Petro est prêt à reprendre les relations diplomatiques avec le Venezuela, qui ont été interrompues en 2019. Il souhaite également apporter des changements aux relations de la Colombie avec les États-Unis en cherchant à renégocier un accord de libre-échange et de nouvelles façons de lutter contre le trafic de drogue.

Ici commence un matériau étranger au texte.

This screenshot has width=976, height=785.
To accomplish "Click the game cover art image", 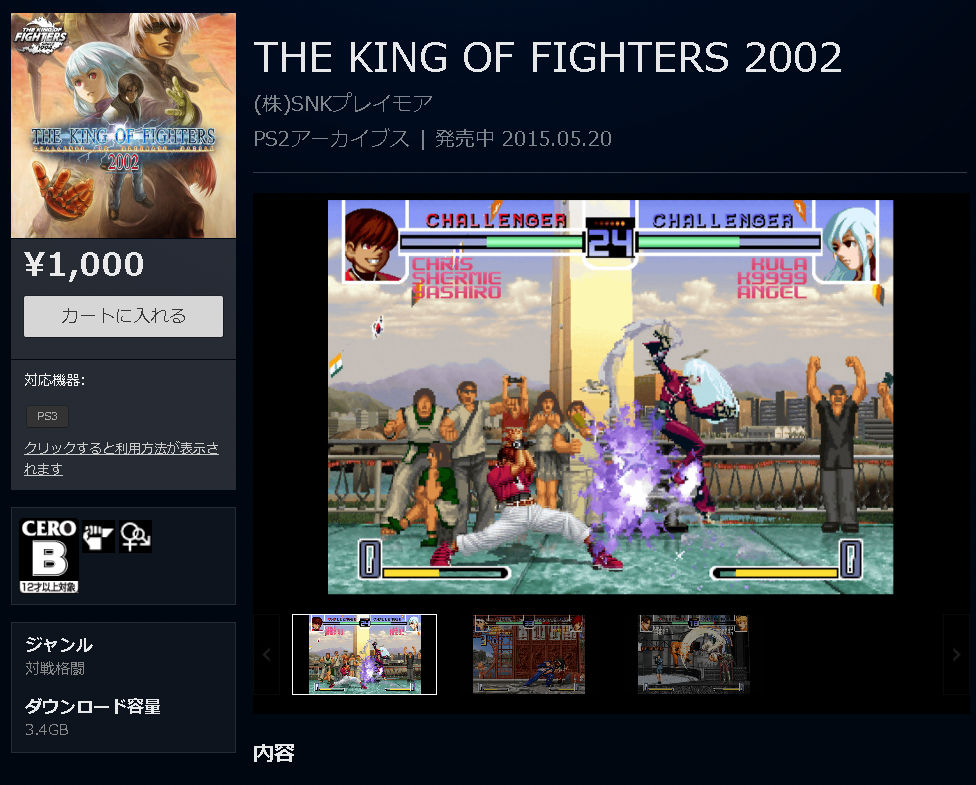I will 123,126.
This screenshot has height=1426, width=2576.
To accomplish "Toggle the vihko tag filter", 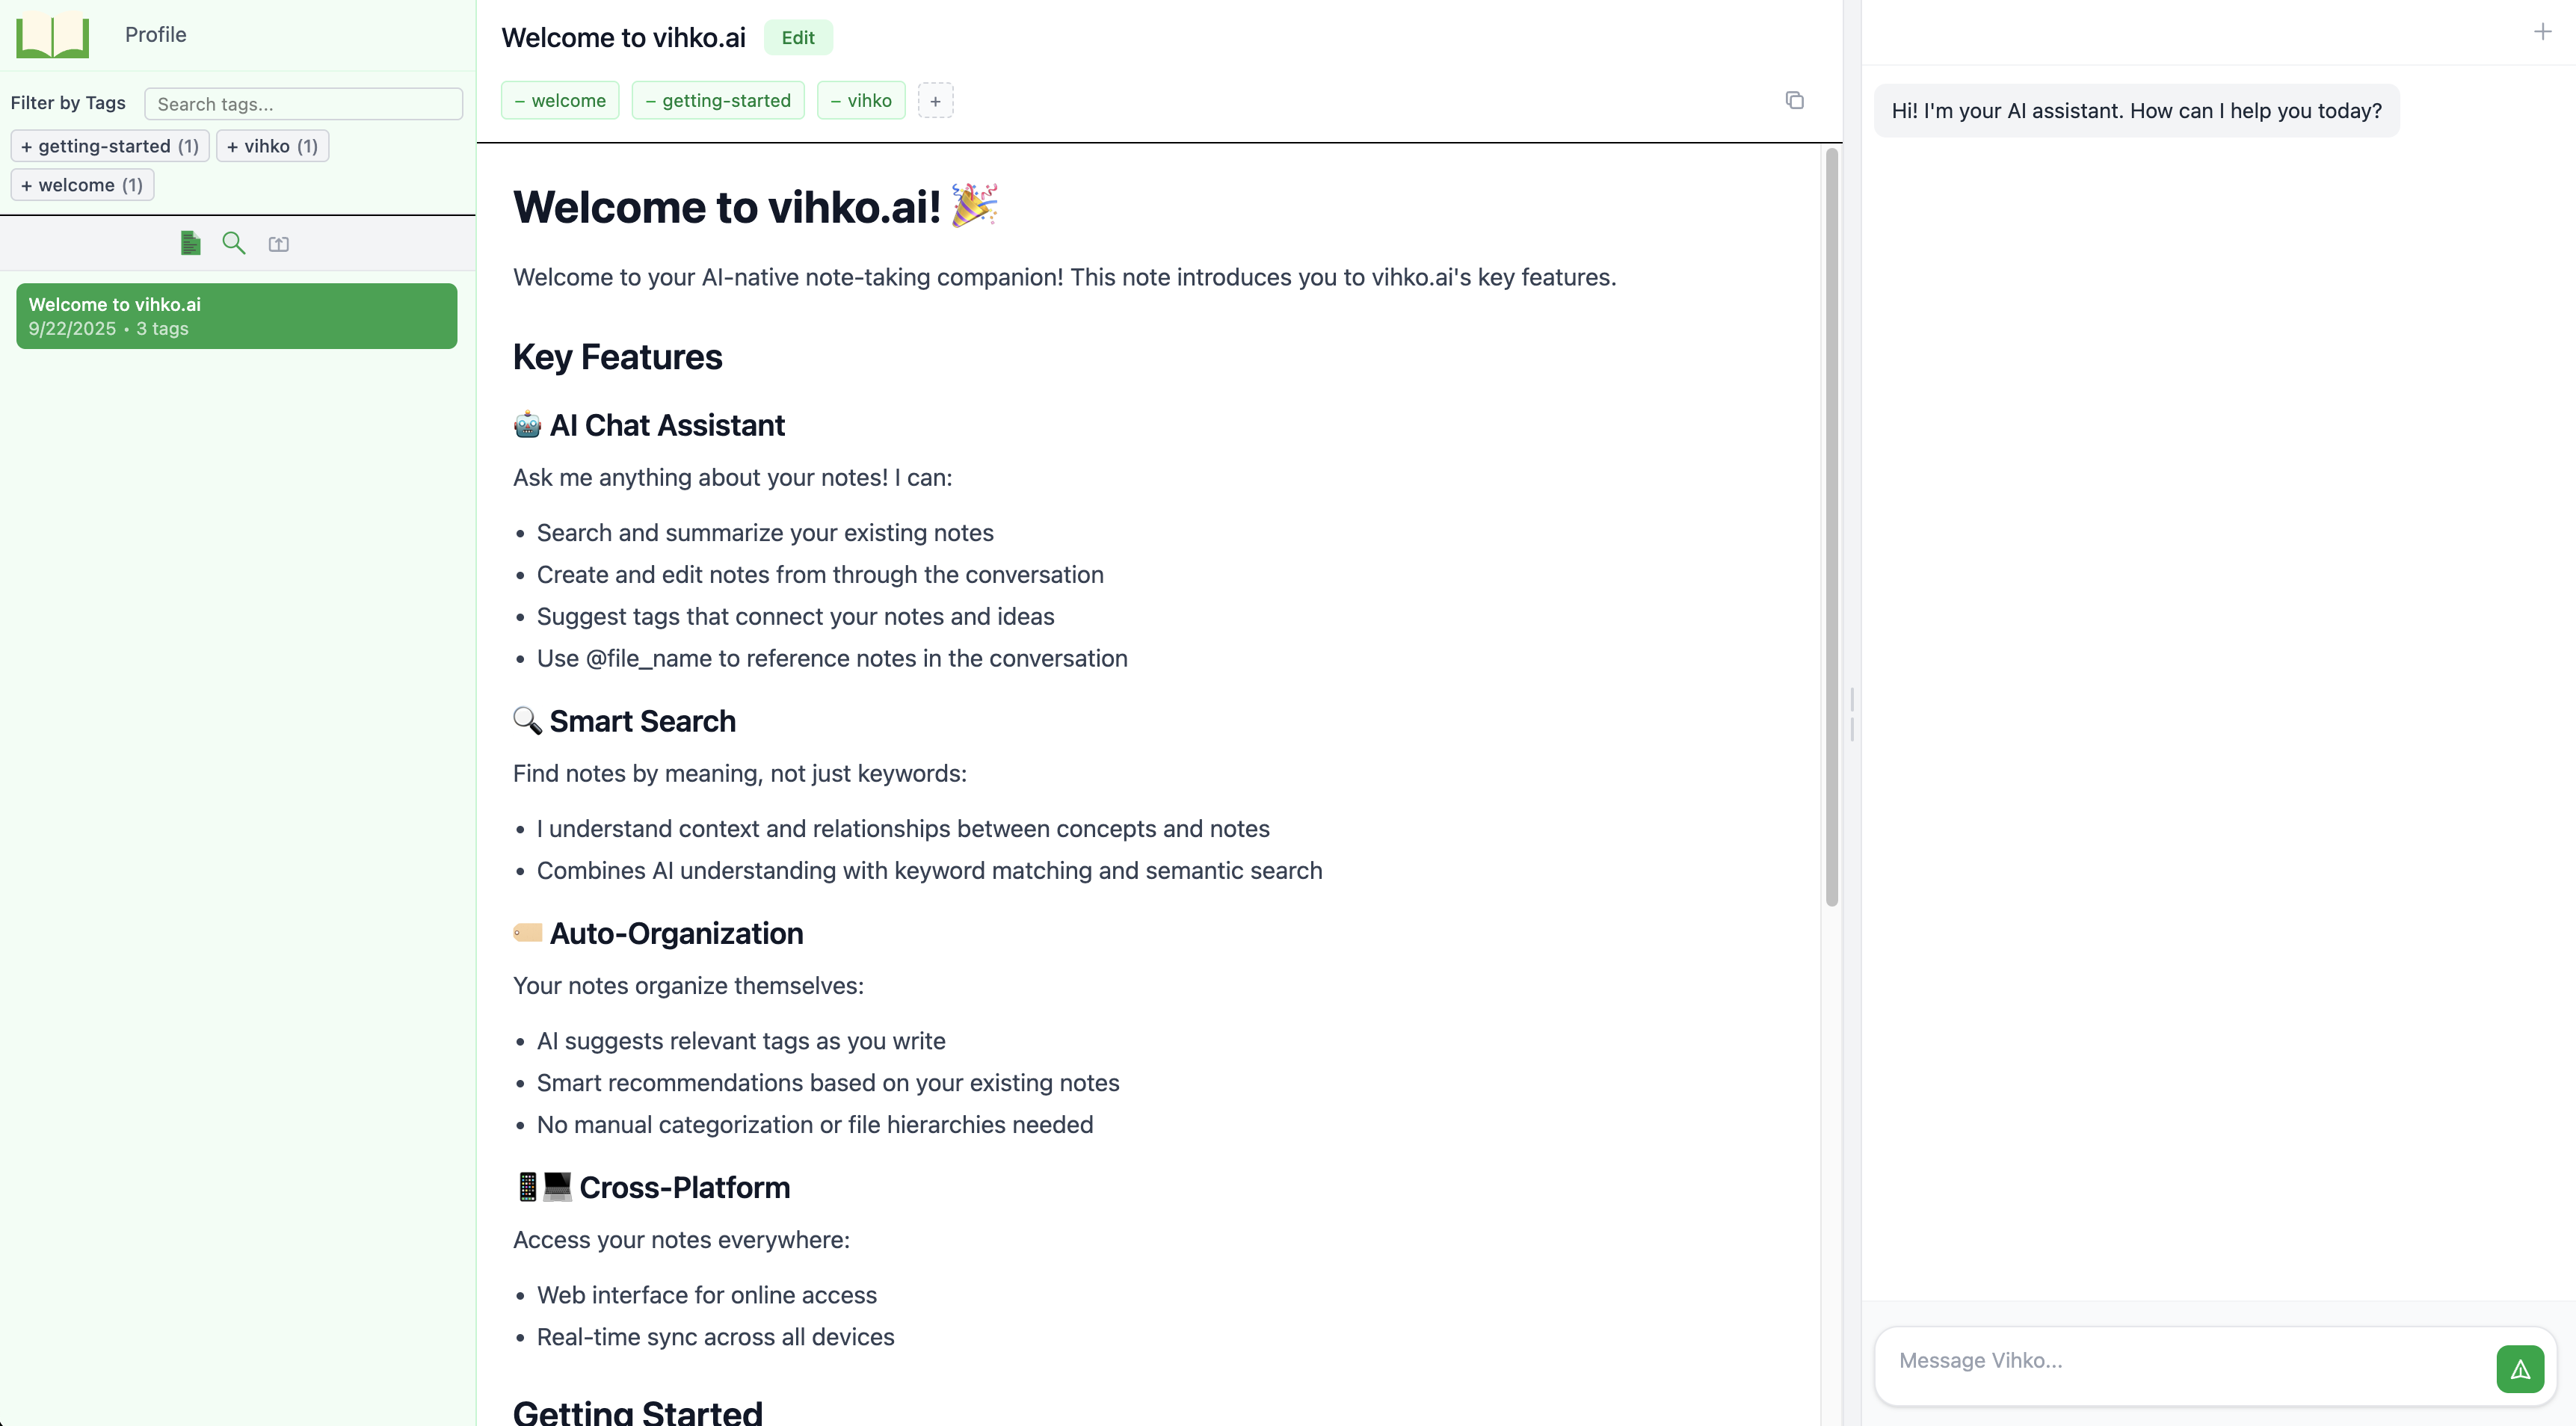I will (x=271, y=146).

Le secrétaire d’État américain Antony Blinken a déclaré dans un communiqué que l’administration Biden était impatiente de travailler avec Petro.
Les sondages indiquent que la plupart des Colombiens pensent que le pays se dirige dans la mauvaise direction et désapprouvent le président Iván Duque, qui n’était pas éligible pour se faire réélire. La pandémie a retardé les efforts de lutte contre la pauvreté du pays d’au moins une décennie. Les chiffres officiels montrent que 39 % des Colombiens vivaient avec moins de 89 dollars par mois l’année dernière.
Le rejet de la politique comme d’habitude “est le reflet du fait que les gens en ont marre des mêmes personnes comme toujours”, a déclaré Nataly Amezquita, une ingénieure civile de 26 ans attendant de voter. “Nous devons créer un plus grand changement social. De nombreuses personnes dans le pays ne sont pas dans les meilleures conditions.”
Mais même les deux candidats étrangers l’ont laissée froide. Elle a déclaré qu’elle voterait en blanc : “Je n’aime aucun des deux candidats. … Aucun d’eux ne me semble être une bonne personne.”